Home equity loans and lines may be good choices for homeowners that are looking for smaller amounts of cash and have adequate monthly income and resources to repay them. They are not usually a good choice for older homeowners that are looking to increase their monthly cash or income. This is because they require the homeowners to make monthly payments to the lender (although they are sometimes used this way for short periods of time).

The amount of cash available and the interest rates charged are based on the income and credit of the homeowners. Homeowners with credit challenges and lower income will qualify for smaller home equity loans and lines, with higher interest rates.

Home Equity Loans

Home equity loans generally provide a lump sum of cash. They may have a fixed interest rate (but interest is charged on the full amount of the loan immediately) and a fixed monthly payment that is made to the lender.

Home Equity Lines

Home equity lines provide a way for homeowners to have access to cash when they need it (similar to a credit card). They usually have an adjustable interest rate, but interest is only charged on the amount used. As the homeowner uses their line of credit the outstanding loan balance increases. They require monthly payments be made to the lender that increase as the outstanding loan balance increases.

Versus Reverse Mortgages

There are some important differences between home equity loans and lines and reverse mortgages. The main difference is that home equity loans and lines require that the homeowners make monthly payments to the lender. As the outstanding loan balance increases, the amount of those monthly payments increases, which reduces the homeowners’ monthly cash. Home equity loans and lines require the homeowners to qualify from an income and credit perspective, and they have a predetermined date when they must be repaid.
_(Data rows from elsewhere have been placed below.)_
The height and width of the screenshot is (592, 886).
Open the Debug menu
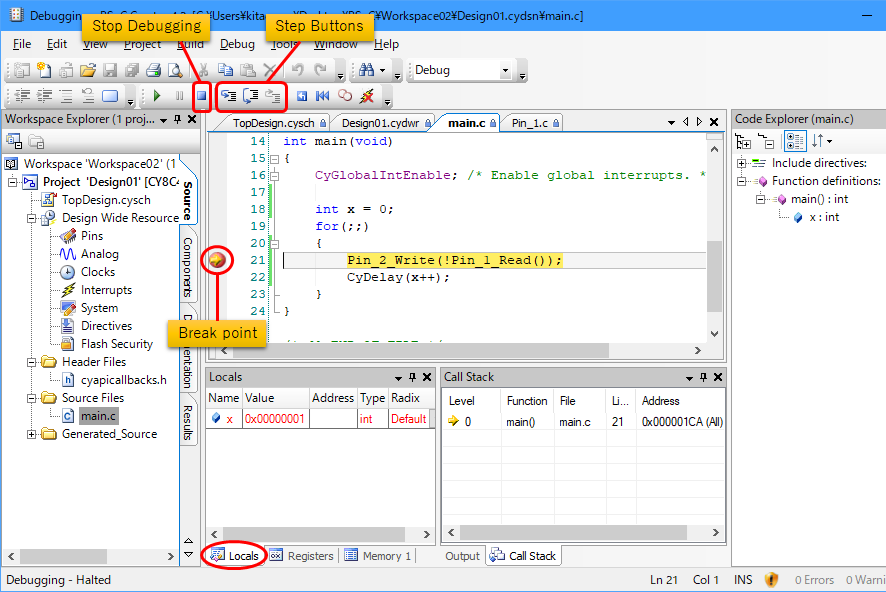(x=237, y=44)
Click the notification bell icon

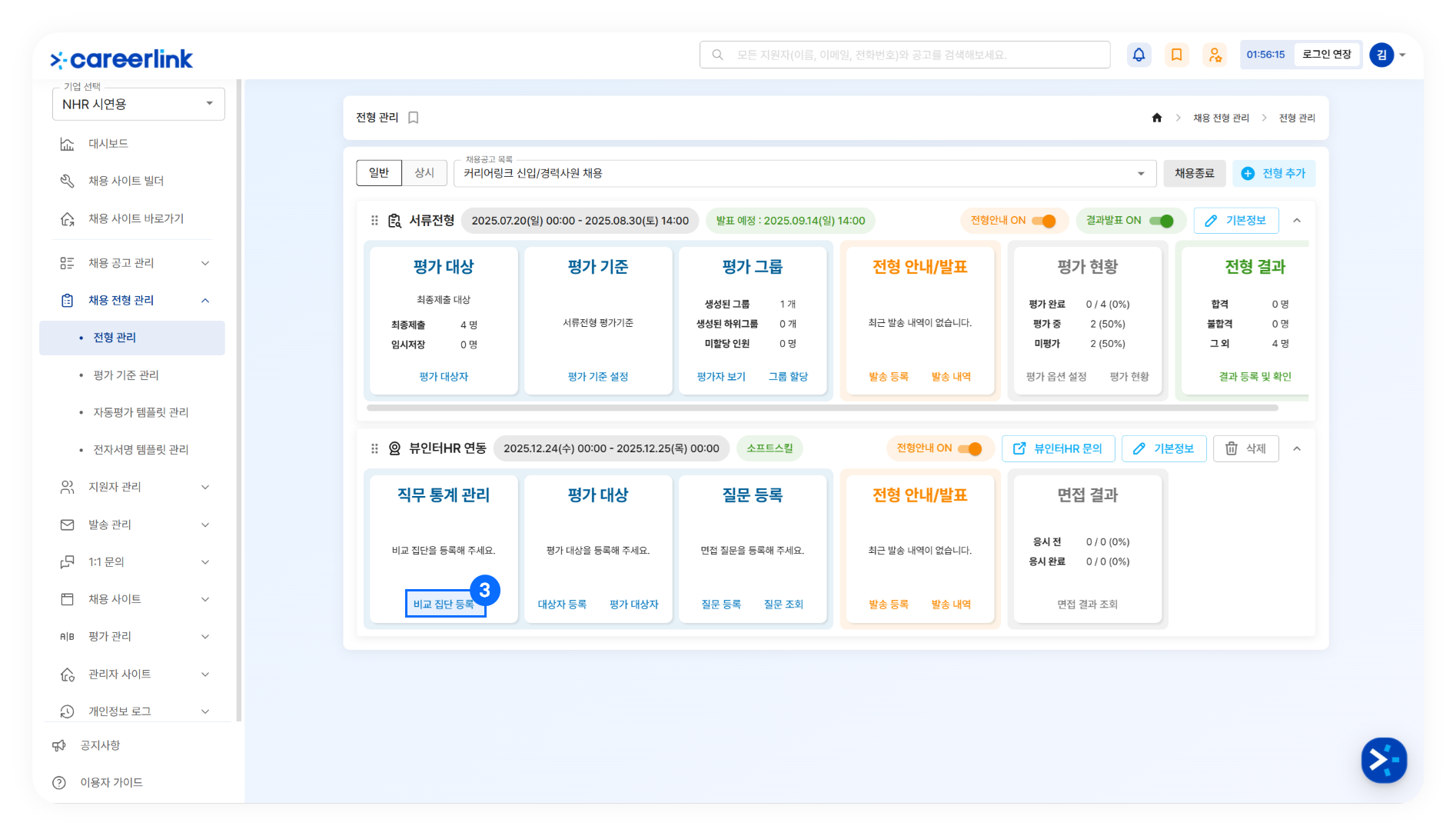pos(1139,55)
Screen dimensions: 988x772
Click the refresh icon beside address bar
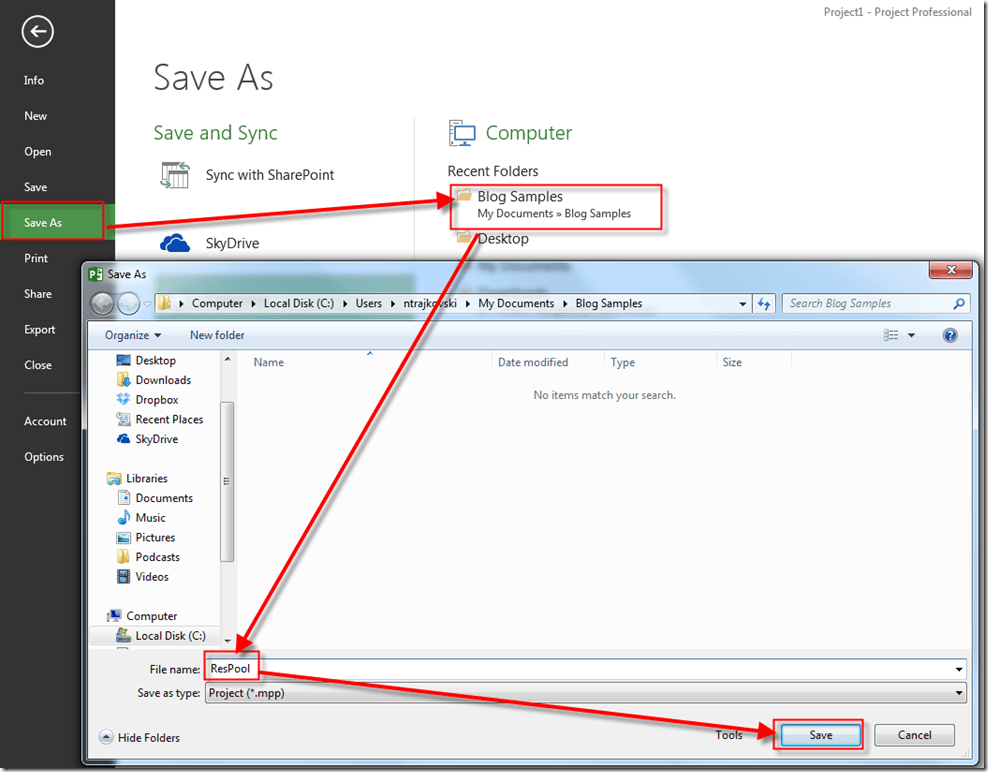tap(765, 304)
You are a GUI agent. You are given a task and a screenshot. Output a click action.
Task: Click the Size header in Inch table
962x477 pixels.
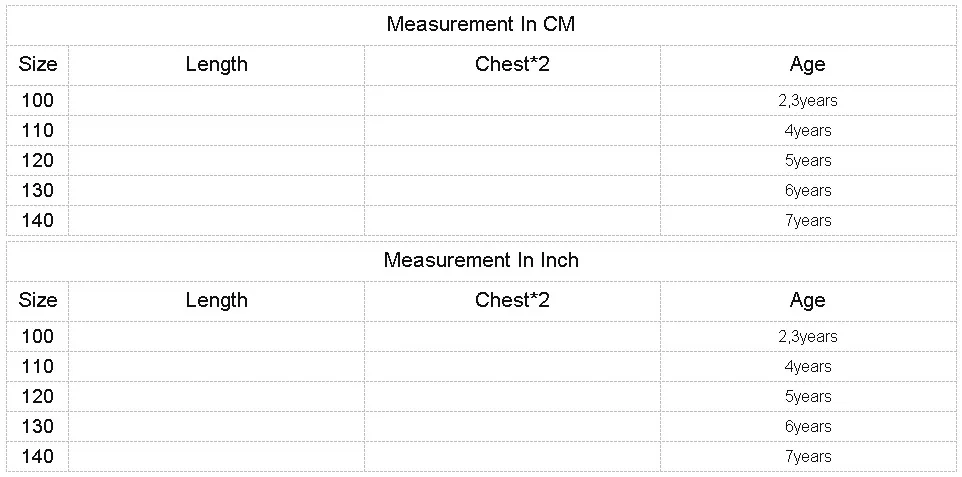point(37,300)
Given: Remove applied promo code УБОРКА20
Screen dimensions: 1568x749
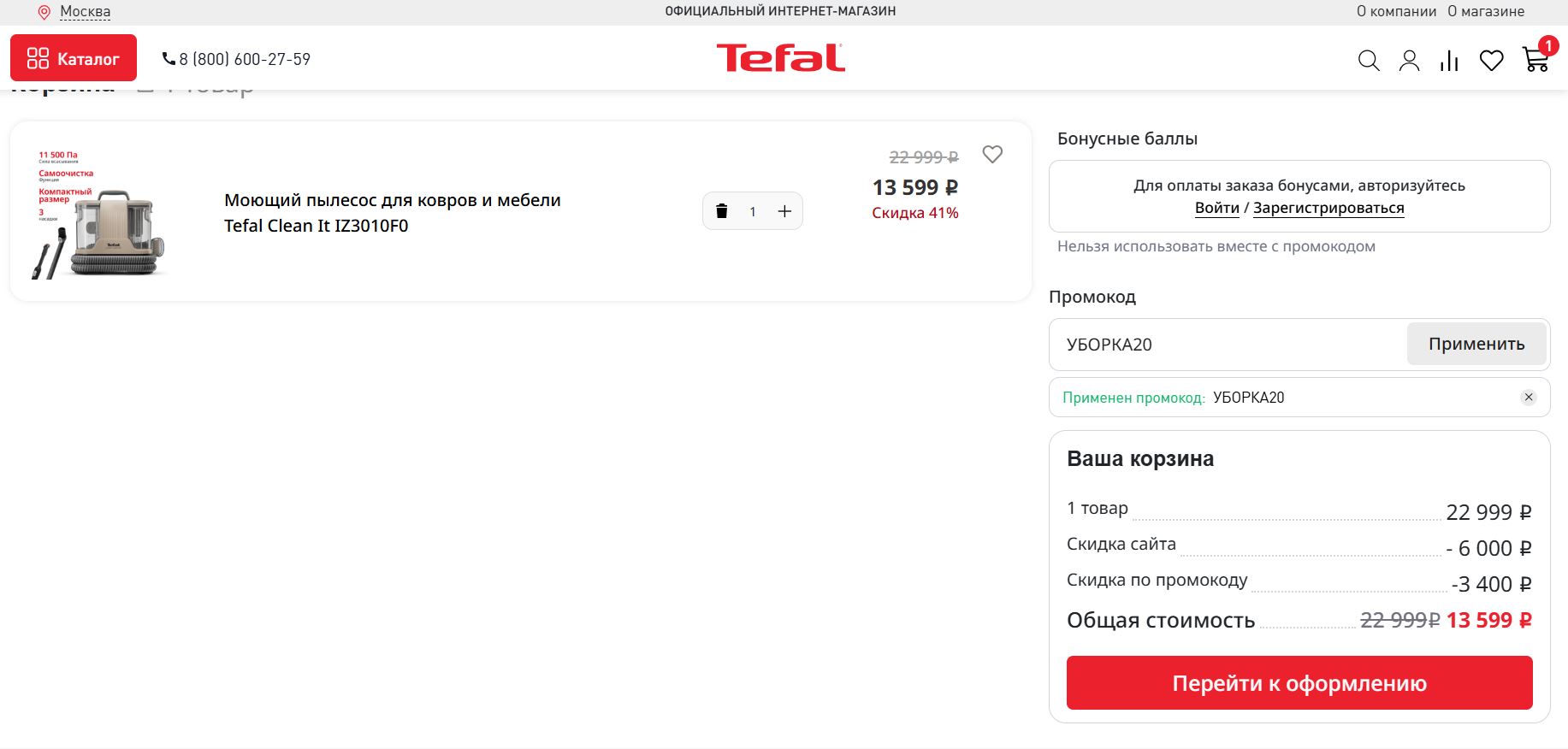Looking at the screenshot, I should pos(1529,397).
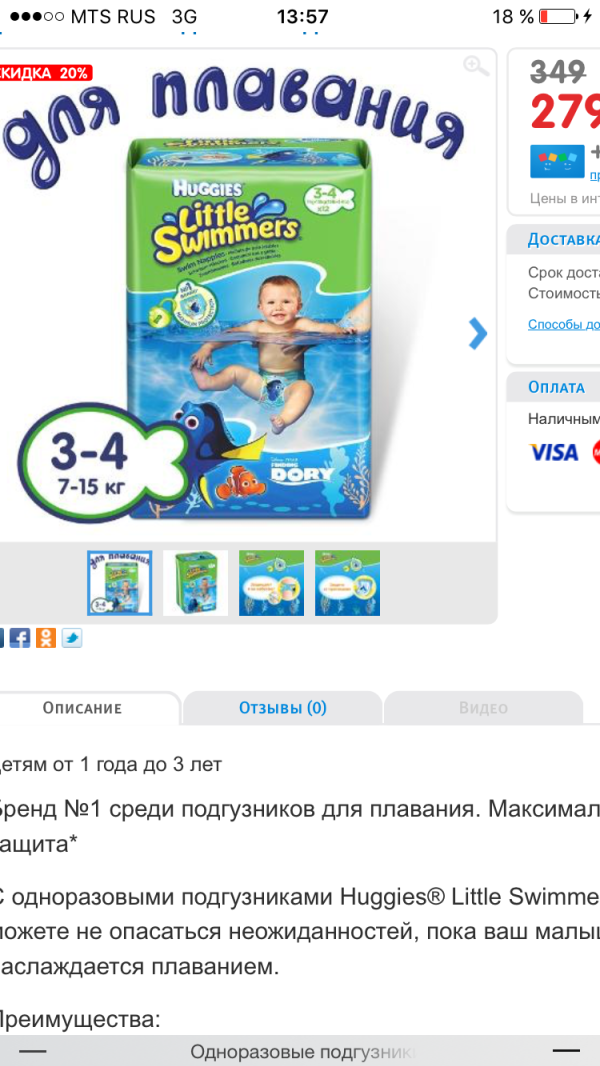Open the Способы доставки link
The height and width of the screenshot is (1066, 600).
click(x=564, y=324)
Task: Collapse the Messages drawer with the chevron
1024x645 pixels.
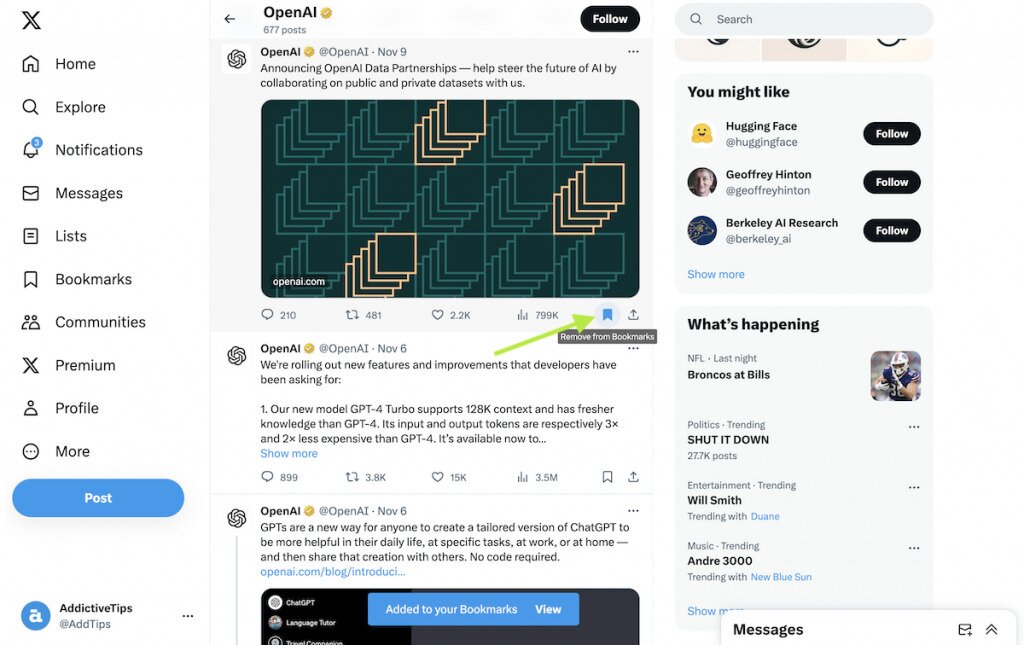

If the homeowners are unable to make monthly payments or repay the loan on its due date, they may be at risk of losing their home.

Selling the Home

Some homeowners elect to sell their home rather than obtain a reverse mortgage. This option requires that a new residence be found. When homeowners consider this option, they need to remember that total sales costs (realtor commissions plus other costs) generally run around 8% of the sales price of the home, and that there may be capital gain taxes due. Also, if the homeowners currently benefit from favorable property taxes (for example Proposition 13 in California), they may be paying higher property taxes for the replacement home. Many older homeowners prefer to remain in their current home, but selling and downsizing appeals to some.

Some older homeowners sell their current home, buy a smaller home, and obtain a reverse mortgage on the new one. This might provide cash reserves from the sale, and a line of credit or monthly income from the reverse mortgage.

Home Improvement Grants and Loans

Home improvement grants are sometimes available to homeowners that qualify. They usually must be used to complete specific home repairs, and may not be used to cover monthly living expenses. Homeowners that do not need additional income but are looking for small amounts of cash to make home repairs might consider this option, but this option is usually only available to very low income homeowners.

Deferred Property Taxes

Some state and local government agencies allow some older homeowners to defer the payment of their property taxes. This is done by placing a lien on the property for the amount of the unpaid taxes, and this lien doesn’t need to be repaid as long as the homeowners remain living there (similar to a reverse mortgage).

Public Benefits

Some older adults are eligible for special financial government assistance. Examples of this include income programs (SSI), assistance with health care costs (Medicaid, etc), and discounts on prescription drug costs.